Beginning with the first line of the data below, extract each line up to and including the one containing "Search for keywords: (91, 622)". Copy them exactly and add nothing.

(Data extracted from a collection)
*** Begin section ***
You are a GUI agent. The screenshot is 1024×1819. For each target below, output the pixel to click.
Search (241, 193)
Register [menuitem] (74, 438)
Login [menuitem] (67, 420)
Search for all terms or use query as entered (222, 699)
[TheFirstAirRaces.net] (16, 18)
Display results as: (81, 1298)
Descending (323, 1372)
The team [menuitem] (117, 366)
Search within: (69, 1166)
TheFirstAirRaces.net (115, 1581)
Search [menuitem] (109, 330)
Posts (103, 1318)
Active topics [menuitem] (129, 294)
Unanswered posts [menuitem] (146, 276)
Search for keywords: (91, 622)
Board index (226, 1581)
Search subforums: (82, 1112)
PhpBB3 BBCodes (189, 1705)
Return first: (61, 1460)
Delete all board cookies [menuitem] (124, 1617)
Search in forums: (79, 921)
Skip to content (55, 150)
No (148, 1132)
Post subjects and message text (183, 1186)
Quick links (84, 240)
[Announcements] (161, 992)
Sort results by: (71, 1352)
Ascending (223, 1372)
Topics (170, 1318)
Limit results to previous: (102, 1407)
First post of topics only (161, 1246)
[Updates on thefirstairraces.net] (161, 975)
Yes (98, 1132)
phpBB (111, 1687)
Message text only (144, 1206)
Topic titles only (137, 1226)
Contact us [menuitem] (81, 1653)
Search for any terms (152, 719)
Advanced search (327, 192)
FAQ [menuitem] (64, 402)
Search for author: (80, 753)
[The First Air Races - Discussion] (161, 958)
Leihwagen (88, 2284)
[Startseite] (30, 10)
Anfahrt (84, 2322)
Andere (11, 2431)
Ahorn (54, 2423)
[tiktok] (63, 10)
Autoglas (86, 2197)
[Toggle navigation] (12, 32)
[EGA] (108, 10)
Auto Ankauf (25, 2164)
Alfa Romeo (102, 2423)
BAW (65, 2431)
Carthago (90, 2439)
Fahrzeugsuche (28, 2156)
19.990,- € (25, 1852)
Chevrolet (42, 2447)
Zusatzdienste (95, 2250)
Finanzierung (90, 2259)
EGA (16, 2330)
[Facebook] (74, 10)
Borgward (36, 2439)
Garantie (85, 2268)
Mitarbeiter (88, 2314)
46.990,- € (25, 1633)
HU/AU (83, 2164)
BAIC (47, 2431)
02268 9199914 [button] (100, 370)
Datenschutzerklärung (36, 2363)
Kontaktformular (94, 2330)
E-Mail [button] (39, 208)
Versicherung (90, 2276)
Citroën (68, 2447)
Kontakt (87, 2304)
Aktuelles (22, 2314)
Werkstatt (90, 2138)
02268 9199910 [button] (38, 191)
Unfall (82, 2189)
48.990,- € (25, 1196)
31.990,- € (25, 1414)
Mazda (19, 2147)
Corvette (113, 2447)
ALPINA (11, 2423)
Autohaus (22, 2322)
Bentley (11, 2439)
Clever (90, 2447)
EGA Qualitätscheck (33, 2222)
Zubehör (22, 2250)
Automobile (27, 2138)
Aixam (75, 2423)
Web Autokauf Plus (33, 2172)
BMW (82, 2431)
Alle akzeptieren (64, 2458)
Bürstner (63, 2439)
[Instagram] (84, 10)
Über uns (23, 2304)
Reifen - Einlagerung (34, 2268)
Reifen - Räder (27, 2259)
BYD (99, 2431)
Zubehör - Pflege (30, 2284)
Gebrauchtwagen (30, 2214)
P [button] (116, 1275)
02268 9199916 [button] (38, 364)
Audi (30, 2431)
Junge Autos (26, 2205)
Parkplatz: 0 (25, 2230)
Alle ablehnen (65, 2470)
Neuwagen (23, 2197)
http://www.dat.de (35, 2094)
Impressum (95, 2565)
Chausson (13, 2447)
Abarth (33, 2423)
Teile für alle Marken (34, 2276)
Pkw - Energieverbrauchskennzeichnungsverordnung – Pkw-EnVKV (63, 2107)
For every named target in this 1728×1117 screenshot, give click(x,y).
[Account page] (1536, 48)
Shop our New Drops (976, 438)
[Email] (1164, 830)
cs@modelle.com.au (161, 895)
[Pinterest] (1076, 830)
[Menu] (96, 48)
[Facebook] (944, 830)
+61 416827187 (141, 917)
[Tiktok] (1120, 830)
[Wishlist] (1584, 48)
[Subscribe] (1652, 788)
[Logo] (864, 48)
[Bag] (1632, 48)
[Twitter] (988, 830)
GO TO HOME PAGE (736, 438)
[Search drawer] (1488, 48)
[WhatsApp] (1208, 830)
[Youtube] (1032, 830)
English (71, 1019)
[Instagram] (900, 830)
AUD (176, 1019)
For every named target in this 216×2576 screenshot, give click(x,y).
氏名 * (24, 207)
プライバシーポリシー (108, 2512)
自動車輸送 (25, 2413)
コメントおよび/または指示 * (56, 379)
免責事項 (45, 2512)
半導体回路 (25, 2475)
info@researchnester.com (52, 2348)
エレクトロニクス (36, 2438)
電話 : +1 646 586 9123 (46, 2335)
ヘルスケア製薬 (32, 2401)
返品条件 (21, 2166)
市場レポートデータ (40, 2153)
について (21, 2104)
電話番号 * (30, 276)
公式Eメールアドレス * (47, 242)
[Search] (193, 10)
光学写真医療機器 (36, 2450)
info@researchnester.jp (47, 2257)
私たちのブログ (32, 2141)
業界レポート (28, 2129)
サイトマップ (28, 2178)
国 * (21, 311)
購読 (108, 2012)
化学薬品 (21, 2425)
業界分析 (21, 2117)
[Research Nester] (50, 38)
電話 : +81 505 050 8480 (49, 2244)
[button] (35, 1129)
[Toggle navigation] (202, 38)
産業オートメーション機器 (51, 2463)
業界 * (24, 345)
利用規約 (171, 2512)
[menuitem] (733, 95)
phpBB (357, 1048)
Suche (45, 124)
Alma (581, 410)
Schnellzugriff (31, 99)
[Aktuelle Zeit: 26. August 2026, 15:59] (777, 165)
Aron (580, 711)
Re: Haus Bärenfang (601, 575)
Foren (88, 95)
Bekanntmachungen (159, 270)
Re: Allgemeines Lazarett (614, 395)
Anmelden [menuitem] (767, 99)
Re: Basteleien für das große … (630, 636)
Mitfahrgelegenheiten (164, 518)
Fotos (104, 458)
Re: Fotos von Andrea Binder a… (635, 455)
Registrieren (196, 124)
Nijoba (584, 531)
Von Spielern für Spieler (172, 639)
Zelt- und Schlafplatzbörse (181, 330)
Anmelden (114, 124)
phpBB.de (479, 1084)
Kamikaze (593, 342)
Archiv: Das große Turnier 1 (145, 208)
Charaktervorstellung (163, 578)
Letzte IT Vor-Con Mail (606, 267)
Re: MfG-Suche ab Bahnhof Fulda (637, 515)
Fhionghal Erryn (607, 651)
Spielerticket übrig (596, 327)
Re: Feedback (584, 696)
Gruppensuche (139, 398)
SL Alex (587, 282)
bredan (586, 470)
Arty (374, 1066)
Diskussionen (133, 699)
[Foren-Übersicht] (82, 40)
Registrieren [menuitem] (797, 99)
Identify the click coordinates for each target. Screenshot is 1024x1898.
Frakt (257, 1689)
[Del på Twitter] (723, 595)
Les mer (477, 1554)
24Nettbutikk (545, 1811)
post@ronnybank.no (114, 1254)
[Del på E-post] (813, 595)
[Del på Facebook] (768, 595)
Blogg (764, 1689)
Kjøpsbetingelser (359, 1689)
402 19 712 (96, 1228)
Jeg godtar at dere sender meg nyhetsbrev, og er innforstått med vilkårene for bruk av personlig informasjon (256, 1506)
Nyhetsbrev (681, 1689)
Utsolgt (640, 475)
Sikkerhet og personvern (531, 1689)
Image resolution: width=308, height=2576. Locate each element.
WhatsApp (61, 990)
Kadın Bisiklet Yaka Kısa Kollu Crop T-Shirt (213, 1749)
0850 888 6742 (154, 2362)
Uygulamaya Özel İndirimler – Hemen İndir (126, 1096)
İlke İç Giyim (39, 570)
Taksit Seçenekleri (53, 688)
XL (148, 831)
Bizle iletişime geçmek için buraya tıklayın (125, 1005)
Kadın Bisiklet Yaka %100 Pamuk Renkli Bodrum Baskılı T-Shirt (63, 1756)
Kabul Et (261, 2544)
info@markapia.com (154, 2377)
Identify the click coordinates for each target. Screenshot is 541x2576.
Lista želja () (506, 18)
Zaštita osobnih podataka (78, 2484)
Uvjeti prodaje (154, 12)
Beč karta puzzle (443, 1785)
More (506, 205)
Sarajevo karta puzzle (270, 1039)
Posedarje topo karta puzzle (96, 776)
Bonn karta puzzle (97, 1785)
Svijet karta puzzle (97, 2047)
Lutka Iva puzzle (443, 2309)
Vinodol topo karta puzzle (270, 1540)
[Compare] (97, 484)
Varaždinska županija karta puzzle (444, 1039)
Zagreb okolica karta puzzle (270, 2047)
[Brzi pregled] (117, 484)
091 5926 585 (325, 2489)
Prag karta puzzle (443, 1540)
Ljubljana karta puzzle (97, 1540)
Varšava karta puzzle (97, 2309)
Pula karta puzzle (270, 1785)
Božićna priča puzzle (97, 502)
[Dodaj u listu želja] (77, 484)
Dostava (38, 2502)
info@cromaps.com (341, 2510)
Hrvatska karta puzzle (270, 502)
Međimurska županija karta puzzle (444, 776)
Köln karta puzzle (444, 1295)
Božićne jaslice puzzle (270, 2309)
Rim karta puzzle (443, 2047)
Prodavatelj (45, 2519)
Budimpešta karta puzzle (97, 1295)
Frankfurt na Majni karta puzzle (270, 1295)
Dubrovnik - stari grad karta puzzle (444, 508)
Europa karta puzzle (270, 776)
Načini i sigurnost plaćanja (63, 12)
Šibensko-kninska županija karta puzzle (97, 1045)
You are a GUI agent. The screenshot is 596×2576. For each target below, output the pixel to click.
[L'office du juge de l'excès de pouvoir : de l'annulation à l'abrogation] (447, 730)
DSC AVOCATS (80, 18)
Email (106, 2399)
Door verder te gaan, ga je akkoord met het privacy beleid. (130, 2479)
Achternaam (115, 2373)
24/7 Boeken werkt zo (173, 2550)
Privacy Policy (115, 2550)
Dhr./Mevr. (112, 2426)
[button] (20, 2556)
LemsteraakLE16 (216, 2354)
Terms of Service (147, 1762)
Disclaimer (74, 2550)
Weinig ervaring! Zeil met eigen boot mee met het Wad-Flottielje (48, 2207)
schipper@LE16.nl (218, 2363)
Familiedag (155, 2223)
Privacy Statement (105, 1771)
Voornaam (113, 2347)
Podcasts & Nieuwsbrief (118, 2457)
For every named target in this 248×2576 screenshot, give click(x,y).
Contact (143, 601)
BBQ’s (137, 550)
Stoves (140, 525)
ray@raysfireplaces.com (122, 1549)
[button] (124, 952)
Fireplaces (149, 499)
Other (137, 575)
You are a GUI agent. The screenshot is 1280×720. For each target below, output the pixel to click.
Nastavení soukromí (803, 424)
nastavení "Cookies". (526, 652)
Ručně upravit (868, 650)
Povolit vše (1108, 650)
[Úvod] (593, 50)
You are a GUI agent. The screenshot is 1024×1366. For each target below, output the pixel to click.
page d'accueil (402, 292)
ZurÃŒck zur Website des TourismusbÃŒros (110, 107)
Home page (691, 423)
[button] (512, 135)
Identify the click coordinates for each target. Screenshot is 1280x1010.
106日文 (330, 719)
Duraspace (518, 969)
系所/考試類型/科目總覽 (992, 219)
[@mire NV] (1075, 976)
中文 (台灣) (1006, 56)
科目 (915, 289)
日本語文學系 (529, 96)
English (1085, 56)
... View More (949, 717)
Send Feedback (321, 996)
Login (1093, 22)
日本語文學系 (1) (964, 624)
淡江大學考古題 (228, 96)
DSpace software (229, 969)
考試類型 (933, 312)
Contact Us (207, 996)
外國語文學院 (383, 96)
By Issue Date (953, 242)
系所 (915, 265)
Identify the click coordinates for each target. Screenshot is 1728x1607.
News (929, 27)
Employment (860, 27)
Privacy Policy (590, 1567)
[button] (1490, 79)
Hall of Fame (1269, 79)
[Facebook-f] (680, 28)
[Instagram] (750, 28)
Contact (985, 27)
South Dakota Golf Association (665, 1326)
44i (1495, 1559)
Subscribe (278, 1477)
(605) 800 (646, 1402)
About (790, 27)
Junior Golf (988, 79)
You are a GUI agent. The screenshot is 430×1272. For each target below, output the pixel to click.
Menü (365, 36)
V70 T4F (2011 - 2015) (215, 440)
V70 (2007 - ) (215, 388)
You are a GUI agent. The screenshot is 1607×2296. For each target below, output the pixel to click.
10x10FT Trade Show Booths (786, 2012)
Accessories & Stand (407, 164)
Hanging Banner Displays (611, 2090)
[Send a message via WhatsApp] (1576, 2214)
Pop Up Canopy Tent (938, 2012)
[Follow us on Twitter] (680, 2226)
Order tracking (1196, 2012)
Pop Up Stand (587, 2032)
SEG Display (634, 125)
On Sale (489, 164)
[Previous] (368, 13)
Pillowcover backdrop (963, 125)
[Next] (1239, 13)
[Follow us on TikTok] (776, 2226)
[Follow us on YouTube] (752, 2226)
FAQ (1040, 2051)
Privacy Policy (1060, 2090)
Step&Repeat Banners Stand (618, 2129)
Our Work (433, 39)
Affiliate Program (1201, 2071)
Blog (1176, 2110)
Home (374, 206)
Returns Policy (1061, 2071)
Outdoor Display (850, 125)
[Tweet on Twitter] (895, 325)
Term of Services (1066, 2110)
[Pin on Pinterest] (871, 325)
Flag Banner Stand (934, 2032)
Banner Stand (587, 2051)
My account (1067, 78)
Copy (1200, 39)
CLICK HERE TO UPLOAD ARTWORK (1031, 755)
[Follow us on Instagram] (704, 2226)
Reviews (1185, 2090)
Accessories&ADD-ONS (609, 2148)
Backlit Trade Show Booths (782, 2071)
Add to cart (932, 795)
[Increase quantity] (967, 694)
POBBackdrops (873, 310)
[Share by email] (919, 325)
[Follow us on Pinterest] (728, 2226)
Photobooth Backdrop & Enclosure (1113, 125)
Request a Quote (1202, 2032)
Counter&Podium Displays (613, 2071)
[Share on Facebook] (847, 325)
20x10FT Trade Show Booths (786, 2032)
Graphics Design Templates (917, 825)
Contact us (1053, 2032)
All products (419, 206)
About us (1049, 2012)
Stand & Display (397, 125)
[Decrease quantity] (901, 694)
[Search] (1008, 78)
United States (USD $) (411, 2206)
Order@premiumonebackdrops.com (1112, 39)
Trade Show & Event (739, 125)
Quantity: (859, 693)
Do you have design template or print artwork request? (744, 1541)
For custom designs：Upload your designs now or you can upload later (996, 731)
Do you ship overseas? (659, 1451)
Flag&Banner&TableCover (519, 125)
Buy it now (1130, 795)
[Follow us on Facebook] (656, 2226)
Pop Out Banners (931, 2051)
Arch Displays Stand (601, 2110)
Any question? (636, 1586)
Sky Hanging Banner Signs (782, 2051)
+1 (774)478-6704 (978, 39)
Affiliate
*** End section ***
> _Answer box_:
You are a GUI agent. The screenshot is 1024×1819. For each target below, output the pixel to click.
Search (241, 193)
Register [menuitem] (74, 438)
Login [menuitem] (67, 420)
Search for all terms or use query as entered (222, 699)
[TheFirstAirRaces.net] (16, 18)
Display results as: (81, 1298)
Descending (323, 1372)
The team [menuitem] (117, 366)
Search within: (69, 1166)
TheFirstAirRaces.net (115, 1581)
Search [menuitem] (109, 330)
Posts (103, 1318)
Active topics [menuitem] (129, 294)
Unanswered posts [menuitem] (146, 276)
Search for keywords: (91, 622)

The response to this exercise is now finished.